» **Dati forniti**:
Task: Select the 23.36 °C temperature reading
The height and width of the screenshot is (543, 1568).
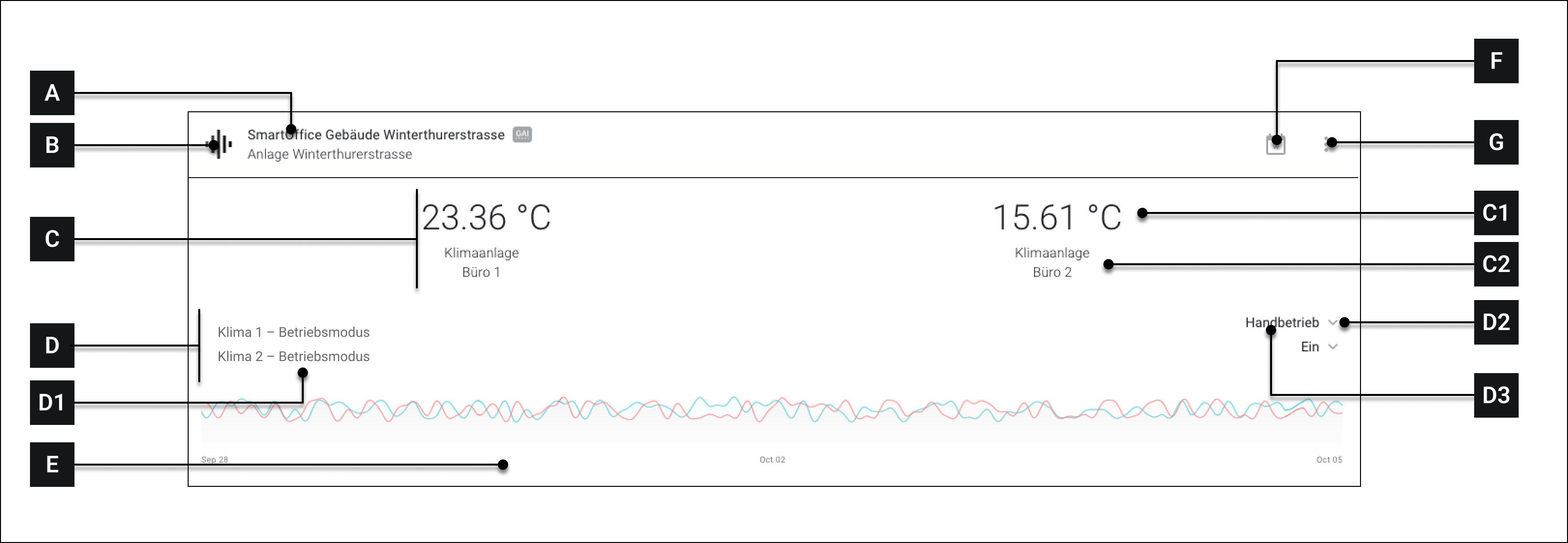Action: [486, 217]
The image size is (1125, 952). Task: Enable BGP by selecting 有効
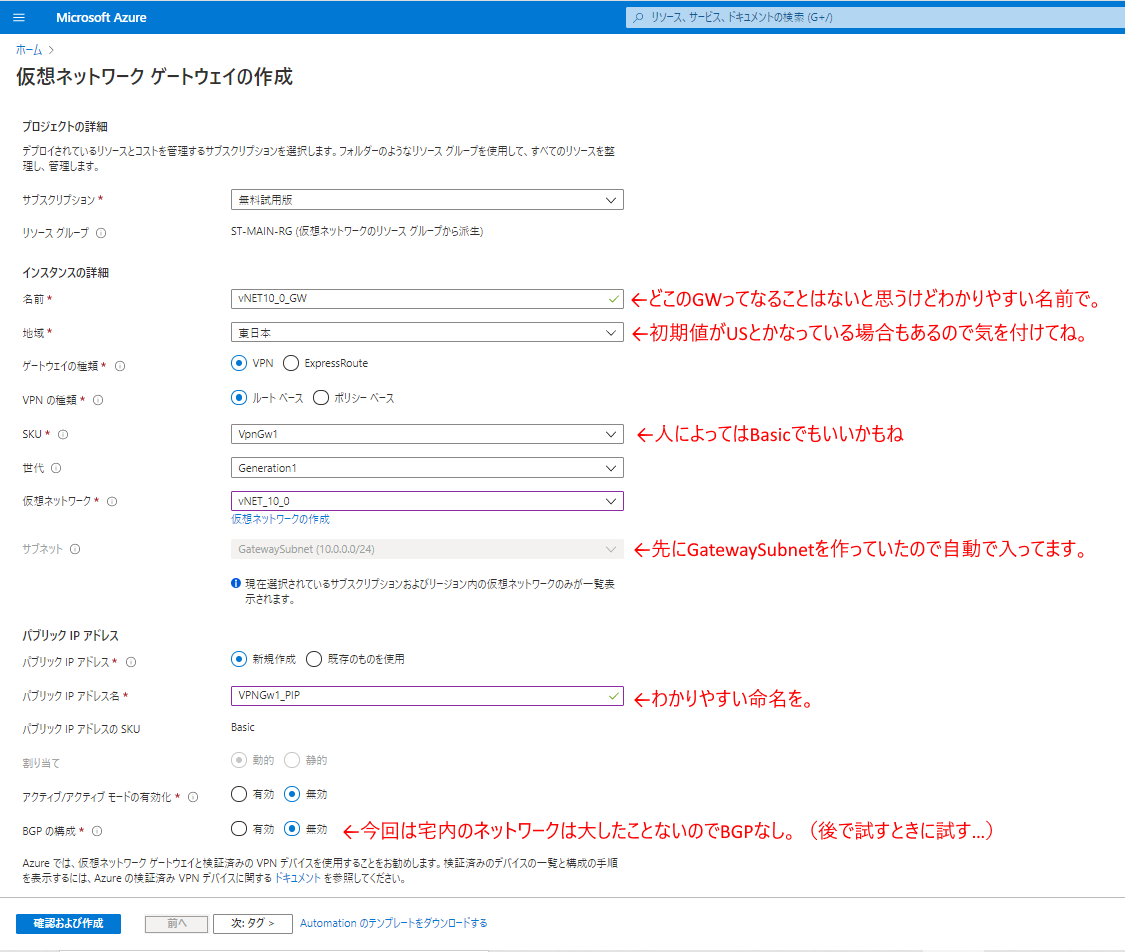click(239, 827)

---

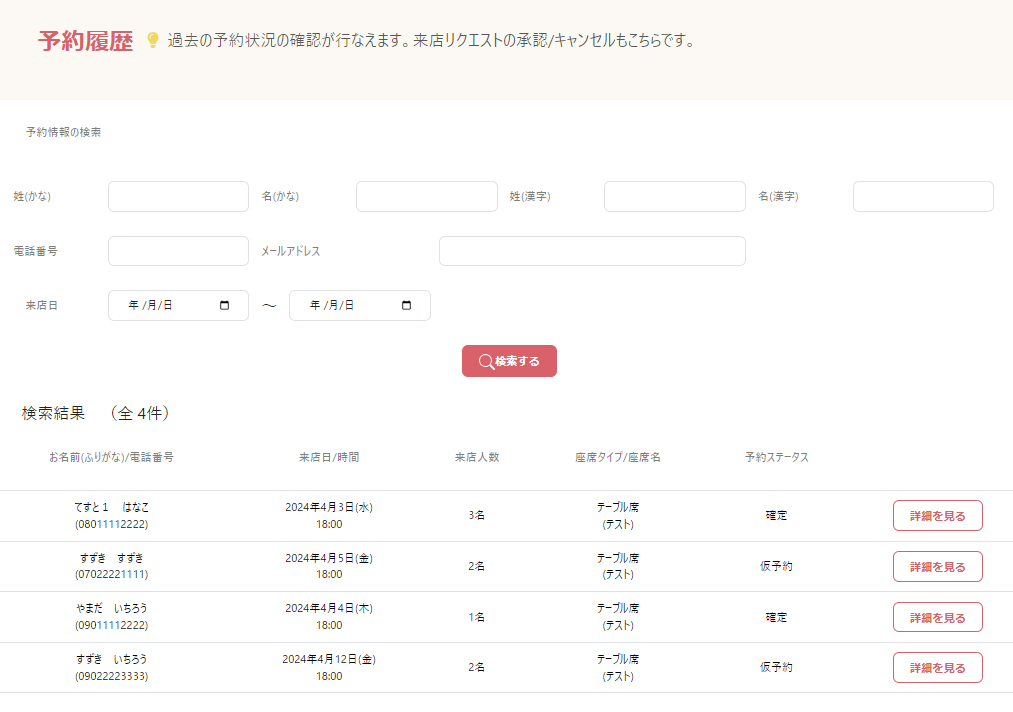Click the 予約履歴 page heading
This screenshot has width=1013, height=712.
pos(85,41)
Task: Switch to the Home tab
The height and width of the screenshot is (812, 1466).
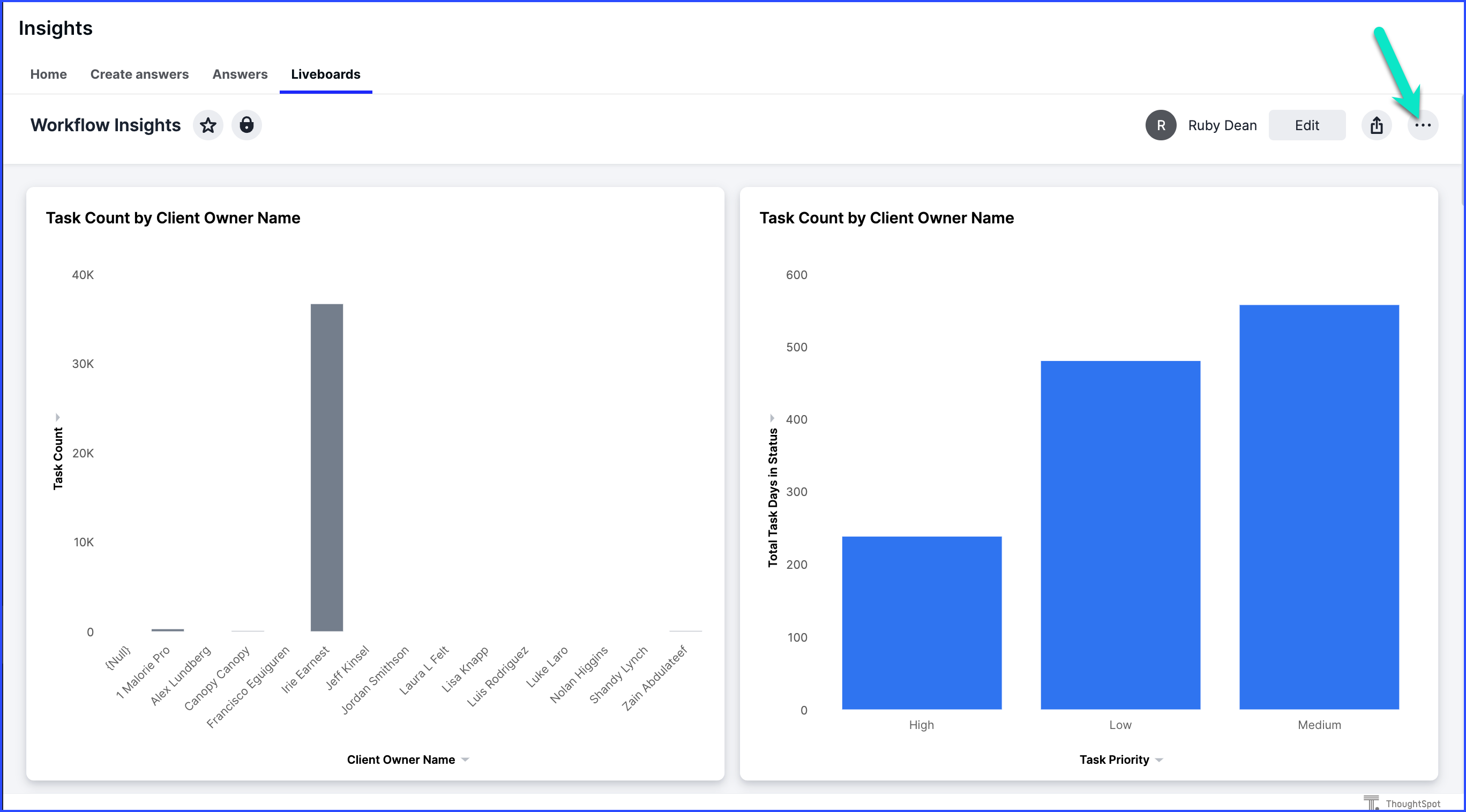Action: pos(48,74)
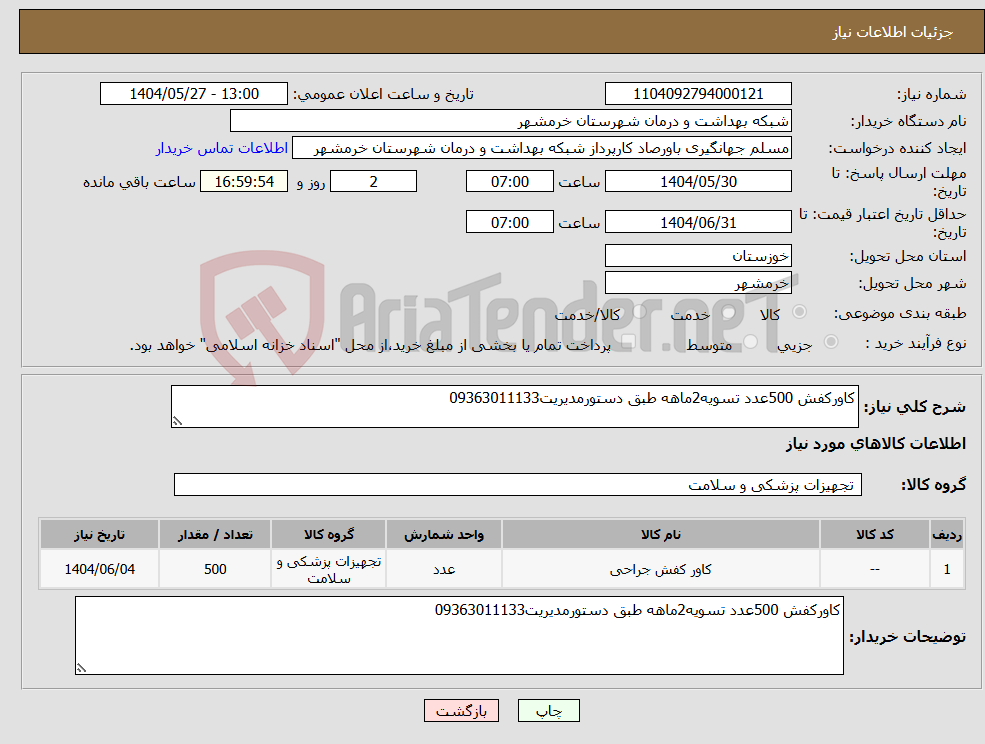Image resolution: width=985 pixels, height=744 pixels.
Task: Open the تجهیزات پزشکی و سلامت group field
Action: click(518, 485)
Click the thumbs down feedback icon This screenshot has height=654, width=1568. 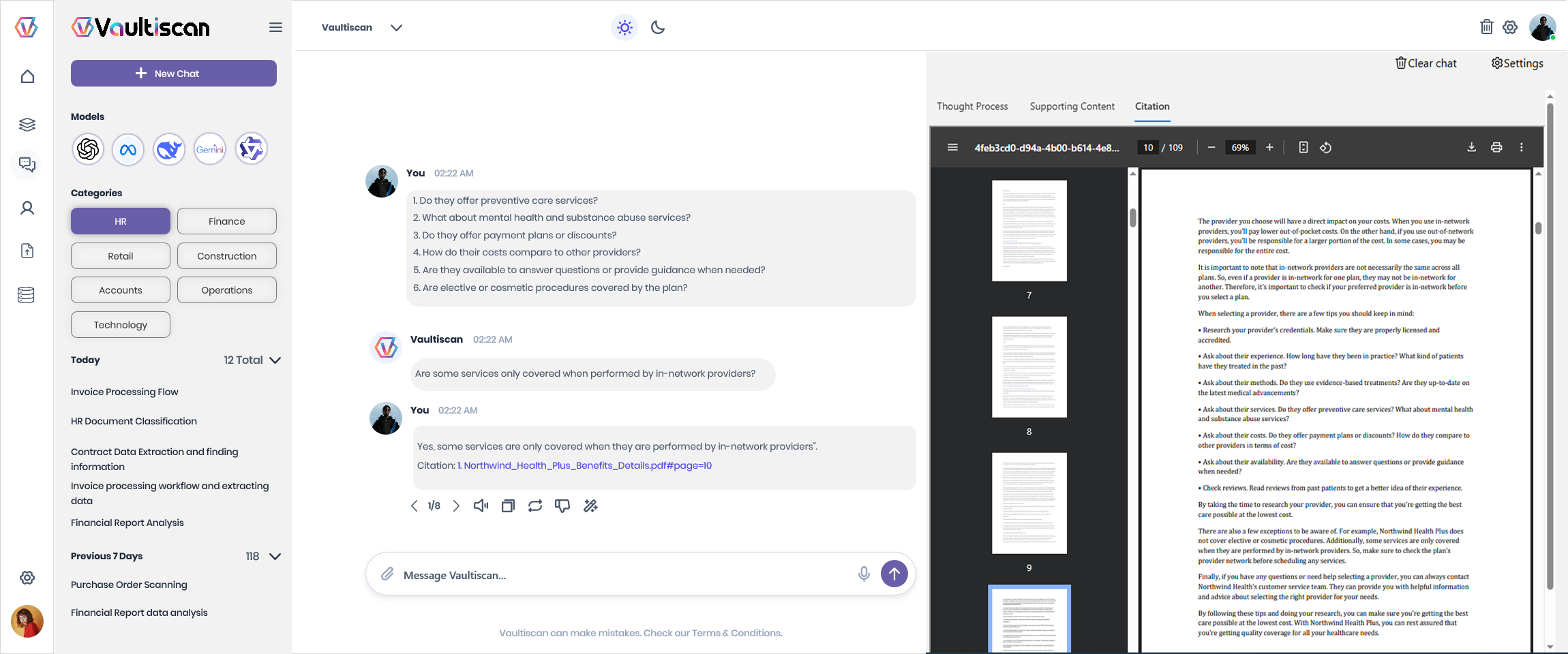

» **Da fare**: Puoi riscrivere i dati partendo dalla riga che contiene "Click the 予約履歴 page heading" e fermandoti dopo quella che contiene "Action: click(518, 485)", lasciando fuori le immagini?

» **Risposta**:
Click the 予約履歴 page heading
This screenshot has width=1013, height=712.
pos(85,41)
Task: Switch to the Home tab
The height and width of the screenshot is (812, 1466).
Action: pos(48,74)
Image resolution: width=985 pixels, height=744 pixels.
Task: Open the تجهیزات پزشکی و سلامت group field
Action: click(518, 485)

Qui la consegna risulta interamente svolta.